In typical American fashion, the government has decided that the best way to fix the recent computer chip shortage is to throw more money at it.
Yup, and there are a few different culprits behind it. It seems that the need for computer chips began to rise during the beginning of the pandemic as droves of Americans began to work from home, creating the need to setup home offices. At the same time, some major computer chip factories in Asia were forced to shut down due to Covid-19 lockdowns, threatening American imports from the region. Other factors like severe winter weather, fires at factories, and even a neon shortage fueled by the Ukrainian-Russian war are all causing production issues.
The shortage is incredibly problematic on multiple fronts. These chips are found in everything from cars, to smartphones, to washing machines, to different lifesaving medical devices. In a report earlier this year, the Department of Commerce found that the demand for computer chips rose 17% from 2019 to 2021, and the current production and supply is simply not meeting this figure. “This is a major supply and demand mismatch,” the report reads, and that’s compounded by the fact that the United States only produces 12% of the world’s supply of computer chips.
There are currently two bills in Congress that the government hopes will lessen the impact of the current shortage. Last year, the Senate passed the U.S. Innovation and Competition Act while the America COMPETES Act passed in the House in February 2022. Both measures have some major similarities—notably some hefty funding for domestic chip manufacturing and research—but negotiations are still being hammered out before any legislation reaches President Biden’s desk for a signature.
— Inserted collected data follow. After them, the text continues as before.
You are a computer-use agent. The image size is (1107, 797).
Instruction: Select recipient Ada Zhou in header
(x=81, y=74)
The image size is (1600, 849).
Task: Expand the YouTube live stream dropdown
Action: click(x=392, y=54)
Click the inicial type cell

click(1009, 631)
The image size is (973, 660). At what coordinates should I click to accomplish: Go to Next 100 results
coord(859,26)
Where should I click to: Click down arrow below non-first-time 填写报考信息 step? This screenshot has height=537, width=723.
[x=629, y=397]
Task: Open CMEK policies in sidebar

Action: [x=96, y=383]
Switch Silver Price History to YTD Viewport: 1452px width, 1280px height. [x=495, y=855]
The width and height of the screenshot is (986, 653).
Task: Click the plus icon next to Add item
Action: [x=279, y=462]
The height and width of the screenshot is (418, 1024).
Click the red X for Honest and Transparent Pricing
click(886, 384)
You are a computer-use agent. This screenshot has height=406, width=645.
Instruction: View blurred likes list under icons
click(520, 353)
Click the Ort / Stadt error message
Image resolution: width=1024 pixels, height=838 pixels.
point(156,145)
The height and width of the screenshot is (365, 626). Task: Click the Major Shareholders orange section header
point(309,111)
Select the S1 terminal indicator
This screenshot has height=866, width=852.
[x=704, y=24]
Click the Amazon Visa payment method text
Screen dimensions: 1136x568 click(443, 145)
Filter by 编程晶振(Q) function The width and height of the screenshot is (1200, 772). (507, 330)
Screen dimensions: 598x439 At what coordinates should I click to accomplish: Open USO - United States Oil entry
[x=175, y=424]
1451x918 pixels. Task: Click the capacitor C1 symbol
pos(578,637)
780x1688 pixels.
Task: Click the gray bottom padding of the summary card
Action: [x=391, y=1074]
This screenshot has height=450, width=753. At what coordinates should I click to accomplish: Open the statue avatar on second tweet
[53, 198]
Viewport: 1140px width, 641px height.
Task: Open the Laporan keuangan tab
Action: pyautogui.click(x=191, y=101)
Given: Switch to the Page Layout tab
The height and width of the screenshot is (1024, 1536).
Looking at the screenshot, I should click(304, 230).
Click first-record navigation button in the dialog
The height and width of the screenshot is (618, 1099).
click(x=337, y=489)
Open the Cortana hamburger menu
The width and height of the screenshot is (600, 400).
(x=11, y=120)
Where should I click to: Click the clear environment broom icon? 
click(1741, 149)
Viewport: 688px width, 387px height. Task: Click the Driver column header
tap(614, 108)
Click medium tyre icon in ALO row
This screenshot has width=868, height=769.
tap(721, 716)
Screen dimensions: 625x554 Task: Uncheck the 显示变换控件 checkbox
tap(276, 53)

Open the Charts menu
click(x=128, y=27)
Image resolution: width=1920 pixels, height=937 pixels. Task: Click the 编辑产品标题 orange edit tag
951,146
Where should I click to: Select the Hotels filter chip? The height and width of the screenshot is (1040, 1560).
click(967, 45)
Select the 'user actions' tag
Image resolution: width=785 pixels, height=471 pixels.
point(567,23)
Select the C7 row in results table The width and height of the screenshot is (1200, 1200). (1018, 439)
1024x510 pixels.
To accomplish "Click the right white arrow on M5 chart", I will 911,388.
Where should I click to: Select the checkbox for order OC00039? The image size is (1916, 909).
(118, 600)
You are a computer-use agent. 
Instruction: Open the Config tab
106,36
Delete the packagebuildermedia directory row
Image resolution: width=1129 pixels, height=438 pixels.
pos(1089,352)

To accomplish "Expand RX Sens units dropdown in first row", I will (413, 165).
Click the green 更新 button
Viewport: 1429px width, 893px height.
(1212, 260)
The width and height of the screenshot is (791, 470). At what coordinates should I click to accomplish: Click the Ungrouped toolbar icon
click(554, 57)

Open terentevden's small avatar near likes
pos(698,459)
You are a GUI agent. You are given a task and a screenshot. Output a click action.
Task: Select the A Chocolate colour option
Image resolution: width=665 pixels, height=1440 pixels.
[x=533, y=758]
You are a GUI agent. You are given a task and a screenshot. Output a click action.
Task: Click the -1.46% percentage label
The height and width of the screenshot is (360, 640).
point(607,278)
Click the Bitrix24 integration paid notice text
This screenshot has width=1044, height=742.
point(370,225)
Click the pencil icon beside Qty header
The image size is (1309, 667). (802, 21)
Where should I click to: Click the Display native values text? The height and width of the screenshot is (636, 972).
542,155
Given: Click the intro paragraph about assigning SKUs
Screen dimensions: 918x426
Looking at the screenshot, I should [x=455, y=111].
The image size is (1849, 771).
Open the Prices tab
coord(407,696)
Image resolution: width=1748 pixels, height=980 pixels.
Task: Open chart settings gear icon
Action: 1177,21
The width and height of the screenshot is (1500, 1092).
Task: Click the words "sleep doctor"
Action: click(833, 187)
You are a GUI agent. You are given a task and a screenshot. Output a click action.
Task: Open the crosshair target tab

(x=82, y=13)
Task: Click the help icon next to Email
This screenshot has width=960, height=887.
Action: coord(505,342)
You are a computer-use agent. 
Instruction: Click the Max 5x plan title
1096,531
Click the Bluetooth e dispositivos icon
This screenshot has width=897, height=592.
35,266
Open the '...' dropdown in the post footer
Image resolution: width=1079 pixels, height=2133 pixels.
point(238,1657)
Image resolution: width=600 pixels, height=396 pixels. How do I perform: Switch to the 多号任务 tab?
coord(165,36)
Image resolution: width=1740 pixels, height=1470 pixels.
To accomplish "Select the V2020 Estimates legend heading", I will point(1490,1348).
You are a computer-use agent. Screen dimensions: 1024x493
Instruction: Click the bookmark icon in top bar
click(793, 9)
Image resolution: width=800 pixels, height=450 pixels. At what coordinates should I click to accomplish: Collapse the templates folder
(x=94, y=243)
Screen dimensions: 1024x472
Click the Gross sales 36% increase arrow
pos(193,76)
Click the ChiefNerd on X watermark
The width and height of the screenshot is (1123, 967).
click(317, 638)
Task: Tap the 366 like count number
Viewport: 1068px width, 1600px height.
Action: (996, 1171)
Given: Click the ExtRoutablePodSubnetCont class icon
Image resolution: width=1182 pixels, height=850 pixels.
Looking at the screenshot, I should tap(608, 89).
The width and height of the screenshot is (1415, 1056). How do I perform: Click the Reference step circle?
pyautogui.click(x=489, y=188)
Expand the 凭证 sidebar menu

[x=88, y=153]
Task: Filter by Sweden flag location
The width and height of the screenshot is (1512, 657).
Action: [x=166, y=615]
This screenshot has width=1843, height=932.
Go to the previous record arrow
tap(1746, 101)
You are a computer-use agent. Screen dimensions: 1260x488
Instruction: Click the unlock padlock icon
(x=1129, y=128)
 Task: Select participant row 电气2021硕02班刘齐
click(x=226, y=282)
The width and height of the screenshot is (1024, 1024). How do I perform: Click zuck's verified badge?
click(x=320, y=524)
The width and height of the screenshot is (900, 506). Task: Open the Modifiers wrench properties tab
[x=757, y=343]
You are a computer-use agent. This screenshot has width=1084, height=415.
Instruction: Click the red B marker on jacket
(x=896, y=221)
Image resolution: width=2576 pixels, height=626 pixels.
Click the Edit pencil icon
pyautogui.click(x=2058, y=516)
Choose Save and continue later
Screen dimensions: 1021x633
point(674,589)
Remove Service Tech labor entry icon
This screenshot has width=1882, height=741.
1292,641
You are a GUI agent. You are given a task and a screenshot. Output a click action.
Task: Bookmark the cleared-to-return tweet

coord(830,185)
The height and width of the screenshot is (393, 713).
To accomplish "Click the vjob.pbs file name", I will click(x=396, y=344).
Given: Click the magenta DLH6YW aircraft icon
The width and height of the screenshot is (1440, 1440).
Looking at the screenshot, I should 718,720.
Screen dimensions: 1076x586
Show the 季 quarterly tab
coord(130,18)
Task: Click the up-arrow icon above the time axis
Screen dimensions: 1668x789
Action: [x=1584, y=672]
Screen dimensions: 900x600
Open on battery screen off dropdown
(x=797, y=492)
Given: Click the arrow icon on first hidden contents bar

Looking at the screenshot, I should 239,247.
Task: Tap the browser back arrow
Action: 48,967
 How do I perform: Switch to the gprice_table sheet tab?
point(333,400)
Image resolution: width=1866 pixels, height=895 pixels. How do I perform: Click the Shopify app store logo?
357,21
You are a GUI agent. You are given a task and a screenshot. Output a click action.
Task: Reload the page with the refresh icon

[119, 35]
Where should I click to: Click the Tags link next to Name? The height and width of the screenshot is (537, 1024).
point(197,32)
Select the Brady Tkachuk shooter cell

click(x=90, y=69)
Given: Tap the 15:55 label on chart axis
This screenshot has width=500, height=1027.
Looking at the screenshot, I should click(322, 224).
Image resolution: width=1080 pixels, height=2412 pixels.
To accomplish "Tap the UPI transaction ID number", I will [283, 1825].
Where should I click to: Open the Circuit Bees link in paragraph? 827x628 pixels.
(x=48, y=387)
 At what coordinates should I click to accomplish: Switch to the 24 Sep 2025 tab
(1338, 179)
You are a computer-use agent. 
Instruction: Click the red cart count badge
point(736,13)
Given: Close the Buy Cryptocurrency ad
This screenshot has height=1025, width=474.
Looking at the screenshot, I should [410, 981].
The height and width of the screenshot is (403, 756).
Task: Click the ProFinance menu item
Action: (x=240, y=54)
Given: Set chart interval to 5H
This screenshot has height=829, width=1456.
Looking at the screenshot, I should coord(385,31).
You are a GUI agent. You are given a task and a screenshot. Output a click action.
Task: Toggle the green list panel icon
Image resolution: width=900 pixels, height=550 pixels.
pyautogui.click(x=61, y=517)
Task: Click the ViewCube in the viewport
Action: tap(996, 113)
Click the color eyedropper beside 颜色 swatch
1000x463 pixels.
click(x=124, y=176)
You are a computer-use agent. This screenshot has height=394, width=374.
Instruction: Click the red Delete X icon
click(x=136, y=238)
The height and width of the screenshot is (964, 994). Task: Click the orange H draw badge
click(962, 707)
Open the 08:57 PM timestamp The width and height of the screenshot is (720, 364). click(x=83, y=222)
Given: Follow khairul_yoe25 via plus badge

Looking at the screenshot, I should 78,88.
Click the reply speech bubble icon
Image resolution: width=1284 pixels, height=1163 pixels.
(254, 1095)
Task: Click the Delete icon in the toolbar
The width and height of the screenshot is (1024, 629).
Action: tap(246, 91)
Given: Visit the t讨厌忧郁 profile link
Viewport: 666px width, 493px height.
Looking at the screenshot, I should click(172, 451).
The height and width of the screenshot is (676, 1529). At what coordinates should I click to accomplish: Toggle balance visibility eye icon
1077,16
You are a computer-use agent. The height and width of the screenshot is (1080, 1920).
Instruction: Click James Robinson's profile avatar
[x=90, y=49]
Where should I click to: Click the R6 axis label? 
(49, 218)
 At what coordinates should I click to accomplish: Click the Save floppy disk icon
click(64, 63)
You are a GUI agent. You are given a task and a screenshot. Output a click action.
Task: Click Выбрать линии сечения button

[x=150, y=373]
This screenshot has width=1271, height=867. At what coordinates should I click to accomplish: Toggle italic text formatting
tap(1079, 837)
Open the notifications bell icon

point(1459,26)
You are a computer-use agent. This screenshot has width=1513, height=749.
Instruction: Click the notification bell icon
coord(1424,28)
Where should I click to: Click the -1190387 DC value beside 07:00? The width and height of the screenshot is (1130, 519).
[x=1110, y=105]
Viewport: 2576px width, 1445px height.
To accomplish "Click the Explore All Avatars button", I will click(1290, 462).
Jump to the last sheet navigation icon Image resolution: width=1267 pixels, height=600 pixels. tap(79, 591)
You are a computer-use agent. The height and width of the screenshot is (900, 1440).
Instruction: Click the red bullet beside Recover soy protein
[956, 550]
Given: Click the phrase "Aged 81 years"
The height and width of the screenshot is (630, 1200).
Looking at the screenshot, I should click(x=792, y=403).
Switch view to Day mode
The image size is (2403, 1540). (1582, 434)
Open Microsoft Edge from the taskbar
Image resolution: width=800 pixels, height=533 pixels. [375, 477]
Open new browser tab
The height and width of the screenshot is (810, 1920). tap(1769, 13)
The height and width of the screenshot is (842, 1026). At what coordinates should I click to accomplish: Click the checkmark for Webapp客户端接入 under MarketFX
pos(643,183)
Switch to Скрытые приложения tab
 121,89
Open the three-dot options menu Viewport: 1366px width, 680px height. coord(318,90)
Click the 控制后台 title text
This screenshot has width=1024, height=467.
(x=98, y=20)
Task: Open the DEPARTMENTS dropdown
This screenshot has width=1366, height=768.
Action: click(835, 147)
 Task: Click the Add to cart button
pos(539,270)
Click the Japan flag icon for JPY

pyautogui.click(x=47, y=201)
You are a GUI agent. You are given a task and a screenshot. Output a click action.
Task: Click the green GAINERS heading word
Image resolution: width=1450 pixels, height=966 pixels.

The Associated Press is reporting that there are some major points of contention between the bills. The House bill is allocating $45 billion to improve America’s supply chain issues, while there is no such provision in the Senate’s bill. Both the House and the Senate will need to make some concessions in order to get some package out of Congress, and their incentive to do so could be to stir up whatever goodwill they can ahead of the upcoming November midterm elections.